As pessoas adoram histórias.

Elas se sobrepõem muitas vezes a qualquer lógica ou estatística.

O marketing gosta de histórias

A galera de Marketing sabe há muito tempo o valor das histórias (storytelling).

Mesclar tópicos de qualidades de um produto com apelos emocionais são itens importantes para destacar em campanhas. Quando isso é incorporado dentro de uma história bem urdida, pode funcionar como uma liga que torna o produto ainda mais atraente, além de aumentar o recall.

Ao saborear um pedaço de panetone da Bauducco, você pode vir a ler a história da família italiana que desembarcou no Brasil com a receita de panetone da família nas mãos. Quer ela seja verdadeira ou inventada, o panetone parece ainda mais “gostoso”…

O poder das histórias é tão grande que, mesmo quando ele sequer fala da marca, pode ter um poder impactante, ajudando a projetar a imagem de uma empresa. Esse é o caso, por exemplo, do belíssimo e emocionante vídeo viral da Dove intitulado “Você é mais bonita do que pensa”.

A história da história desse comercial brasileiro da Dove de 2013, vencedor do Prêmio de Cannes de 2013, com mais de 160 milhões de visualizações e traduzida para 25 línguas, é contada aqui.

Relatos impactam mais que números

Digamos que alguém lê um texto seco que diz simplesmente que esse ano já teve 20 assaltos a residências no seu bairro contra 24 no mesmo período do ano passado. Isso passa batido e logo o leitor pula para a seção de politica ou esportes.

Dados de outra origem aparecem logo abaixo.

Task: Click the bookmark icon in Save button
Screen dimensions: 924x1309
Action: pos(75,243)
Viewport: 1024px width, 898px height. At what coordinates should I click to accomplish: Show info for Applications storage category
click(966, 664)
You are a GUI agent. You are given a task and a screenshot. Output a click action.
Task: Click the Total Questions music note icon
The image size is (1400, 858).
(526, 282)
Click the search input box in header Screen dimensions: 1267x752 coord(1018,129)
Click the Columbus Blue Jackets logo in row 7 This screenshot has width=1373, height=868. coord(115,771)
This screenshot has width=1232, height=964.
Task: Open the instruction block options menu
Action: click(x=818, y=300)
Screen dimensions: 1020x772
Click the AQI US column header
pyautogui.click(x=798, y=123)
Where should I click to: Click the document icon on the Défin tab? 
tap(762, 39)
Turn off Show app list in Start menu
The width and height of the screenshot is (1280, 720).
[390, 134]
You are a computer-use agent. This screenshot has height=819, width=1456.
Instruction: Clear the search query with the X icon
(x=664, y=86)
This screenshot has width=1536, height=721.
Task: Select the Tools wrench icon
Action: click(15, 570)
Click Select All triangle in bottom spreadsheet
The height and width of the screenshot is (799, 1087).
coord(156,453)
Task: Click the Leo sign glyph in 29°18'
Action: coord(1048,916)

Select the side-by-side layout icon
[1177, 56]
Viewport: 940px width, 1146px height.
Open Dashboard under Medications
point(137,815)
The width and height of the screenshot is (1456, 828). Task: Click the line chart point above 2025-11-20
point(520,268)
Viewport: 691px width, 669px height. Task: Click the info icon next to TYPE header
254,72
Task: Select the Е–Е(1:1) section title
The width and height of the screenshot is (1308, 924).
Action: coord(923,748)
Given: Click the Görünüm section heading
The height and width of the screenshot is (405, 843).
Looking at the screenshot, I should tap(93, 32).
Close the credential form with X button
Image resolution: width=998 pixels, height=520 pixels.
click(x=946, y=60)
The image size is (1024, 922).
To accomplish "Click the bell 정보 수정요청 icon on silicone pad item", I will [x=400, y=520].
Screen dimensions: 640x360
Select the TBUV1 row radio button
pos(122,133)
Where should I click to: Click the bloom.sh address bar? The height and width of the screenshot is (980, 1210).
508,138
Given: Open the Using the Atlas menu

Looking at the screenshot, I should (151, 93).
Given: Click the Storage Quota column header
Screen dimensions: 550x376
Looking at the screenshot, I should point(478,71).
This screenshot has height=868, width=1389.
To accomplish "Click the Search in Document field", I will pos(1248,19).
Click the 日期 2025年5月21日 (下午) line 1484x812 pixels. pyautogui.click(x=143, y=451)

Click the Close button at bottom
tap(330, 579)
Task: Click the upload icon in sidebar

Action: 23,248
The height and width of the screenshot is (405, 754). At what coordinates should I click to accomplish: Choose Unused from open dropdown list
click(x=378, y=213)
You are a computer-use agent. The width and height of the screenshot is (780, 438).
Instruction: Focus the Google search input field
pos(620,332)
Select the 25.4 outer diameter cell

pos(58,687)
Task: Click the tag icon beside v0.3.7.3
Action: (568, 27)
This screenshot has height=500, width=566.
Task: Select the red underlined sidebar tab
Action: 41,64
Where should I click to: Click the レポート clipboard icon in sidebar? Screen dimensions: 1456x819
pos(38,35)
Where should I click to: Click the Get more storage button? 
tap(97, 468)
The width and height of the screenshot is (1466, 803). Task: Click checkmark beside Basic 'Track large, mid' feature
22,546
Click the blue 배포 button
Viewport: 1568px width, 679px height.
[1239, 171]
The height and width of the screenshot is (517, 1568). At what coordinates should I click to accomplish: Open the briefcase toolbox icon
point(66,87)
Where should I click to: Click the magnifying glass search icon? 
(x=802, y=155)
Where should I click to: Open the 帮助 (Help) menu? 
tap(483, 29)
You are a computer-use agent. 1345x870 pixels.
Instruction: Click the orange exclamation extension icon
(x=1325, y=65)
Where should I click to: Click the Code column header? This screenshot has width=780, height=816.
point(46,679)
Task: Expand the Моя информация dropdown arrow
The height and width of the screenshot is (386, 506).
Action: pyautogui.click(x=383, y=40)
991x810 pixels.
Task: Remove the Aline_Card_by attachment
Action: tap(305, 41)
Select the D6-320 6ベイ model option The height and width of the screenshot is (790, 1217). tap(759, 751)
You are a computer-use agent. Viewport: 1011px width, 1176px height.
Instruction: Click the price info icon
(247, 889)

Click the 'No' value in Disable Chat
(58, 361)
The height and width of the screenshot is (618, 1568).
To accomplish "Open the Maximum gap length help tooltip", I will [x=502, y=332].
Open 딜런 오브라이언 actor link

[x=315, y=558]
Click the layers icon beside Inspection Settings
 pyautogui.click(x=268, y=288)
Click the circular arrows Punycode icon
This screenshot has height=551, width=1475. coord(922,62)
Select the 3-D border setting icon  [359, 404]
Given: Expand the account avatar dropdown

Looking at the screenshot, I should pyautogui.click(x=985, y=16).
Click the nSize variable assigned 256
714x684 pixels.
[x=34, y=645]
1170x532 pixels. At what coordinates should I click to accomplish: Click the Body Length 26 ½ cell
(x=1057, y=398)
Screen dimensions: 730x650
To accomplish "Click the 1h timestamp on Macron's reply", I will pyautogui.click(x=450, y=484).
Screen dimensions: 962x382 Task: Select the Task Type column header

Agora se o porteiro conta para a mesma pessoa sobre um assalto à residência em um condomínio próximo, o morador fica apavorado e pensa logo o que deve fazer diante de um risco iminente.

Histórias e crenças se reforçam mutuamente

Para a maioria das pessoas não adianta apresentar estatísticas, o que interessa são histórias particulares: pessoais, com amigos, conhecidos etc. Ou então relatos vagos, sem confirmação.

Essa história, em geral, ganha mais força se ela rema a favor de suas crenças anteriores.

Essa confirmação adicional, que reforça o que você já pensa, faz parte do viés da confirmação. Nós tendemos a concordar com qualquer evidência que surja, se ela favorecer o que acreditamos.

Isso vale até para as coisas mais corriqueiras.

Se você está com pressa, parece que a rua está repleta de motoristas de roda presa. Se você está dirigindo devagar em um lugar turístico, a rua está cheia de corredores de Fórmula 1, porque são esses os carros que estão “atrapalhando” seus objetivos momentâneos.

Homeopatia é o grande exemplo do poder das histórias

A Homeopatia surgiu no final do século XVIII nas mãos solitárias do médico alemão Samuel Hahnemann (1775-1843) que criou a frase em latim: similia similibus curentur (semelhante cura semelhante).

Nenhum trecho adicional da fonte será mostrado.